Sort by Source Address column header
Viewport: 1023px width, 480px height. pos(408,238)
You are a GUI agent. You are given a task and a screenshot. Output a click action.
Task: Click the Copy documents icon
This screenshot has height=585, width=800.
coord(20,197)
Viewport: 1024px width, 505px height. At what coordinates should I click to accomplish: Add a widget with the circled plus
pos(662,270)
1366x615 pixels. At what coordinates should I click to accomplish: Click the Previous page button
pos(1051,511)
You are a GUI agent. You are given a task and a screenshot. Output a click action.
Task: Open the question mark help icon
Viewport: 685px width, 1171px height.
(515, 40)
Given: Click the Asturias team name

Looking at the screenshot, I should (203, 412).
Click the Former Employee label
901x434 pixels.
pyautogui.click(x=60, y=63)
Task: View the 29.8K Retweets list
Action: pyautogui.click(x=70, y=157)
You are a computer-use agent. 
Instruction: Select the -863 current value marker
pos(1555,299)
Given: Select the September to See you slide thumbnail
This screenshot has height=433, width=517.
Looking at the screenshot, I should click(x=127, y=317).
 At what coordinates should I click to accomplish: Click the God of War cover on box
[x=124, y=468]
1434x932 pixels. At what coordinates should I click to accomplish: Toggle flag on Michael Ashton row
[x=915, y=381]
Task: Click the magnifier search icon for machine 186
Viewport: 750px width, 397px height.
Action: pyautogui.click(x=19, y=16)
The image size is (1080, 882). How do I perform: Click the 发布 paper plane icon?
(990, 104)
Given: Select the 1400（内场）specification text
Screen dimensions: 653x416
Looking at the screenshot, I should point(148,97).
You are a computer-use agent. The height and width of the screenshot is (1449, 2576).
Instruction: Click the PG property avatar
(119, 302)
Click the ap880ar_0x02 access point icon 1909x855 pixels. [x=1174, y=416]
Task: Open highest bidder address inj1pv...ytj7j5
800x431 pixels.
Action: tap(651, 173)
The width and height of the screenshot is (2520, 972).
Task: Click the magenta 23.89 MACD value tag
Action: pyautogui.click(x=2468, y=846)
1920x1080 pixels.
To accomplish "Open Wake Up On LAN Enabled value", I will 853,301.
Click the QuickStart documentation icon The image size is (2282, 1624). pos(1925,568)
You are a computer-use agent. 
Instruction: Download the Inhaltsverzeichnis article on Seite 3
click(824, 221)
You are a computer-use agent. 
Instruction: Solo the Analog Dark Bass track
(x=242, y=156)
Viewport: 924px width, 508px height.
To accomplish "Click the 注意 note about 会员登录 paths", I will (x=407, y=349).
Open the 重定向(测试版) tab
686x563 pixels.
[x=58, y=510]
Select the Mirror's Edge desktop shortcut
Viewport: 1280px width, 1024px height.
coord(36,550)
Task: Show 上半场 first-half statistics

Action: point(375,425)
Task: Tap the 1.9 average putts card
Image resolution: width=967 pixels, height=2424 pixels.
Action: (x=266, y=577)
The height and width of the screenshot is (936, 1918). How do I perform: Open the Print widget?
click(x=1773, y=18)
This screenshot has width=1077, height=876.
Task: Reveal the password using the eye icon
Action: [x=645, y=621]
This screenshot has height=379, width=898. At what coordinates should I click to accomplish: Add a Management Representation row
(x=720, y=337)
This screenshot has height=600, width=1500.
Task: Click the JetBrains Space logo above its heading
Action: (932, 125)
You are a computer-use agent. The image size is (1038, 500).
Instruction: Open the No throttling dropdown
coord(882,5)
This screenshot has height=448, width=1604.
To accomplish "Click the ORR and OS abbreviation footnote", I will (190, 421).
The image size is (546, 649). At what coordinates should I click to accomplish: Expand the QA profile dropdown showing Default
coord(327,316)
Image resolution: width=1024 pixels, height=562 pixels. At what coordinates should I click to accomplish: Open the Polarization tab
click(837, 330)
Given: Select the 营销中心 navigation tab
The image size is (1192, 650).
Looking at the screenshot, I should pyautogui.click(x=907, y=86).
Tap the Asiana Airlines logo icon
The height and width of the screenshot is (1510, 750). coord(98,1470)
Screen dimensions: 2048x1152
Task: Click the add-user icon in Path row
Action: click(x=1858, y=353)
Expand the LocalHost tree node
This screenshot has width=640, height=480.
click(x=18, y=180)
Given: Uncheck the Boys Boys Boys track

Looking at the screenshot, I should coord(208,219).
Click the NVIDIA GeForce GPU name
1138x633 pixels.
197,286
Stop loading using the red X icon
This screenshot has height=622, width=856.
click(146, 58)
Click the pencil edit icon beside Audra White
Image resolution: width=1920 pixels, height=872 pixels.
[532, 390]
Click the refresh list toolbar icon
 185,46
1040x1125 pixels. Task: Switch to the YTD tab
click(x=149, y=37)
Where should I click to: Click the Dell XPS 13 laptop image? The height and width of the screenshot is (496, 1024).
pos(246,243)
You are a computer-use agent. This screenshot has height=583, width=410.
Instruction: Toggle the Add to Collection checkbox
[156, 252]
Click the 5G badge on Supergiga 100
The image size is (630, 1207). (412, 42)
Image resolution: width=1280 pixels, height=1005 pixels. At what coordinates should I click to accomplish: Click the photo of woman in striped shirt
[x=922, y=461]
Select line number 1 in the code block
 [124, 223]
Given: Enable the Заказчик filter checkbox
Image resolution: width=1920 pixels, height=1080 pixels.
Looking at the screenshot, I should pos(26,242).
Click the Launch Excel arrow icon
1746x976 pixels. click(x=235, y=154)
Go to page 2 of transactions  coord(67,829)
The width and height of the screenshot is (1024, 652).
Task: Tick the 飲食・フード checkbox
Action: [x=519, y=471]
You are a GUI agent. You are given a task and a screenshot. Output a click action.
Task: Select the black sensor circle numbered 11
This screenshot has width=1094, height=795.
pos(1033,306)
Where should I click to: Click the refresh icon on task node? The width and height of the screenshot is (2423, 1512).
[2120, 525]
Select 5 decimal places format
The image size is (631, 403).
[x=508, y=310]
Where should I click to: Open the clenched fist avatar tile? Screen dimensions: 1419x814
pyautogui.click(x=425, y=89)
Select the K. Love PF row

To be done: Render every line of the items above as a JSON array of strings, one string per line, with blank lines omitted.

Answer to this problem:
[
  "Sort by Source Address column header",
  "Viewport: 1023px width, 480px height. pos(408,238)",
  "You are a GUI agent. You are given a task and a screenshot. Output a click action.",
  "Task: Click the Copy documents icon",
  "This screenshot has height=585, width=800.",
  "coord(20,197)",
  "Viewport: 1024px width, 505px height. At what coordinates should I click to accomplish: Add a widget with the circled plus",
  "pos(662,270)",
  "1366x615 pixels. At what coordinates should I click to accomplish: Click the Previous page button",
  "pos(1051,511)",
  "You are a GUI agent. You are given a task and a screenshot. Output a click action.",
  "Task: Open the question mark help icon",
  "Viewport: 685px width, 1171px height.",
  "(515, 40)",
  "Given: Click the Asturias team name",
  "Looking at the screenshot, I should (203, 412).",
  "Click the Former Employee label",
  "901x434 pixels.",
  "pyautogui.click(x=60, y=63)",
  "Task: View the 29.8K Retweets list",
  "Action: pyautogui.click(x=70, y=157)",
  "You are a computer-use agent. ",
  "Instruction: Select the -863 current value marker",
  "pos(1555,299)",
  "Given: Select the September to See you slide thumbnail",
  "This screenshot has height=433, width=517.",
  "Looking at the screenshot, I should click(x=127, y=317).",
  " At what coordinates should I click to accomplish: Click the God of War cover on box",
  "[x=124, y=468]",
  "1434x932 pixels. At what coordinates should I click to accomplish: Toggle flag on Michael Ashton row",
  "[x=915, y=381]",
  "Task: Click the magnifier search icon for machine 186",
  "Viewport: 750px width, 397px height.",
  "Action: pyautogui.click(x=19, y=16)",
  "The image size is (1080, 882). How do I perform: Click the 发布 paper plane icon?",
  "(990, 104)",
  "Given: Select the 1400（内场）specification text",
  "Screen dimensions: 653x416",
  "Looking at the screenshot, I should point(148,97).",
  "You are a computer-use agent. The height and width of the screenshot is (1449, 2576).",
  "Instruction: Click the PG property avatar",
  "(119, 302)",
  "Click the ap880ar_0x02 access point icon 1909x855 pixels. [x=1174, y=416]",
  "Task: Open highest bidder address inj1pv...ytj7j5",
  "800x431 pixels.",
  "Action: tap(651, 173)",
  "The width and height of the screenshot is (2520, 972).",
  "Task: Click the magenta 23.89 MACD value tag",
  "Action: pyautogui.click(x=2468, y=846)",
  "1920x1080 pixels.",
  "To accomplish \"Open Wake Up On LAN Enabled value\", I will 853,301.",
  "Click the QuickStart documentation icon The image size is (2282, 1624). pos(1925,568)",
  "You are a computer-use agent. ",
  "Instruction: Download the Inhaltsverzeichnis article on Seite 3",
  "click(824, 221)",
  "You are a computer-use agent. ",
  "Instruction: Solo the Analog Dark Bass track",
  "(x=242, y=156)",
  "Viewport: 924px width, 508px height.",
  "To accomplish \"Click the 注意 note about 会员登录 paths\", I will (x=407, y=349).",
  "Open the 重定向(测试版) tab",
  "686x563 pixels.",
  "[x=58, y=510]",
  "Select the Mirror's Edge desktop shortcut",
  "Viewport: 1280px width, 1024px height.",
  "coord(36,550)",
  "Task: Show 上半场 first-half statistics",
  "Action: point(375,425)",
  "Task: Tap the 1.9 average putts card",
  "Image resolution: width=967 pixels, height=2424 pixels.",
  "Action: (x=266, y=577)",
  "The height and width of the screenshot is (936, 1918). How do I perform: Open the Print widget?",
  "click(x=1773, y=18)",
  "This screenshot has width=1077, height=876.",
  "Task: Reveal the password using the eye icon",
  "Action: [x=645, y=621]",
  "This screenshot has height=379, width=898. At what coordinates should I click to accomplish: Add a Management Representation row",
  "(x=720, y=337)",
  "This screenshot has height=600, width=1500.",
  "Task: Click the JetBrains Space logo above its heading",
  "Action: (932, 125)",
  "You are a computer-use agent. The image size is (1038, 500).",
  "Instruction: Open the No throttling dropdown",
  "coord(882,5)",
  "This screenshot has height=448, width=1604.",
  "To accomplish \"Click the ORR and OS abbreviation footnote\", I will (190, 421).",
  "The image size is (546, 649). At what coordinates should I click to accomplish: Expand the QA profile dropdown showing Default",
  "coord(327,316)",
  "Image resolution: width=1024 pixels, height=562 pixels. At what coordinates should I click to accomplish: Open the Polarization tab",
  "click(837, 330)",
  "Given: Select the 营销中心 navigation tab",
  "The image size is (1192, 650).",
  "Looking at the screenshot, I should pyautogui.click(x=907, y=86).",
  "Tap the Asiana Airlines logo icon",
  "The height and width of the screenshot is (1510, 750). coord(98,1470)",
  "Screen dimensions: 2048x1152",
  "Task: Click the add-user icon in Path row",
  "Action: click(x=1858, y=353)",
  "Expand the LocalHost tree node",
  "This screenshot has width=640, height=480.",
  "click(x=18, y=180)",
  "Given: Uncheck the Boys Boys Boys track",
  "Looking at the screenshot, I should coord(208,219).",
  "Click the NVIDIA GeForce GPU name",
  "1138x633 pixels.",
  "197,286",
  "Stop loading using the red X icon",
  "This screenshot has height=622, width=856.",
  "click(146, 58)",
  "Click the pencil edit icon beside Audra White",
  "Image resolution: width=1920 pixels, height=872 pixels.",
  "[532, 390]",
  "Click the refresh list toolbar icon",
  " 185,46",
  "1040x1125 pixels. Task: Switch to the YTD tab",
  "click(x=149, y=37)",
  "Where should I click to: Click the Dell XPS 13 laptop image? The height and width of the screenshot is (496, 1024).",
  "pos(246,243)",
  "You are a computer-use agent. This screenshot has height=583, width=410.",
  "Instruction: Toggle the Add to Collection checkbox",
  "[156, 252]",
  "Click the 5G badge on Supergiga 100",
  "The image size is (630, 1207). (412, 42)",
  "Image resolution: width=1280 pixels, height=1005 pixels. At what coordinates should I click to accomplish: Click the photo of woman in striped shirt",
  "[x=922, y=461]",
  "Select line number 1 in the code block",
  " [124, 223]",
  "Given: Enable the Заказчик filter checkbox",
  "Image resolution: width=1920 pixels, height=1080 pixels.",
  "Looking at the screenshot, I should pos(26,242).",
  "Click the Launch Excel arrow icon",
  "1746x976 pixels. click(x=235, y=154)",
  "Go to page 2 of transactions  coord(67,829)",
  "The width and height of the screenshot is (1024, 652).",
  "Task: Tick the 飲食・フード checkbox",
  "Action: [x=519, y=471]",
  "You are a GUI agent. You are given a task and a screenshot. Output a click action.",
  "Task: Select the black sensor circle numbered 11",
  "This screenshot has width=1094, height=795.",
  "pos(1033,306)",
  "Where should I click to: Click the refresh icon on task node? The width and height of the screenshot is (2423, 1512).",
  "[2120, 525]",
  "Select 5 decimal places format",
  "The image size is (631, 403).",
  "[x=508, y=310]",
  "Where should I click to: Open the clenched fist avatar tile? Screen dimensions: 1419x814",
  "pyautogui.click(x=425, y=89)",
  "Select the K. Love PF row"
]